Filling your daily diet with more plants and fewer animal products has more impact on the environment than taking shorter showers or switching to energy-efficient lightbulbs, says UCLA Health dietitian Dana Ellis Hunnes, PhD, MPH, RD.

Dr. Hunnes believes so strongly in the power of food choices to affect climate change that she wrote a book about it. “Recipe for Survival: What You Can Do to Live a Healthier and More Environmentally Friendly Life” is due to be published by Cambridge University Press in January.

“When we think about climate change, we think about emissions from cars, from planes and from our houses. And all too often, we're not also thinking about what we eat,” she says. “The most powerful action you can take as an individual right now is to change your eating habits to be more sustainable.”

How animal agriculture affects the environment

Food production is a significant source of global greenhouse gases, Dr. Hunnes says. Animal agriculture — particularly the cultivation of beef and dairy cows — is the leading culprit, as cows emit millions of tons of methane each year.

___

• [Prompt A] In the text on food choices and climate change, what is the title of Dr. Hunnes's book?
• [Prompt B] Could you carry on the text about food choices and climate change from its last sentence?
The rows have nothing to do with this.

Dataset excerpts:
___

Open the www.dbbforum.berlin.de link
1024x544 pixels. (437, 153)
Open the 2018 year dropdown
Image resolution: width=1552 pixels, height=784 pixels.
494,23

___

• [Your response A] "Recipe for Survival: What You Can Do to Live a Healthier and More Environmentally Friendly Life"

• [Your response B]
Americans consume an average of 200 pounds of meat per person per year, an eating pattern being adopted around the world as developing nations gain wealth.

It takes a lot of land to grow food for these animals that people eat and for the planet’s human population of 7.8 billion — half of the ice-free land on Earth. The growing need for grazing lands leads to deforestation, which eliminates habitat for wild animals and trees that would otherwise remove carbon dioxide from the atmosphere and keep moisture in the ground, further exacerbating climate change.

That’s why eating less meat and dairy is a meaningful way to curb individual environmental impact, Dr. Hunnes says.

“A vegan or plant-based diet can grow 10,000 times as many calories on one acre of land as growing an animal,” she says.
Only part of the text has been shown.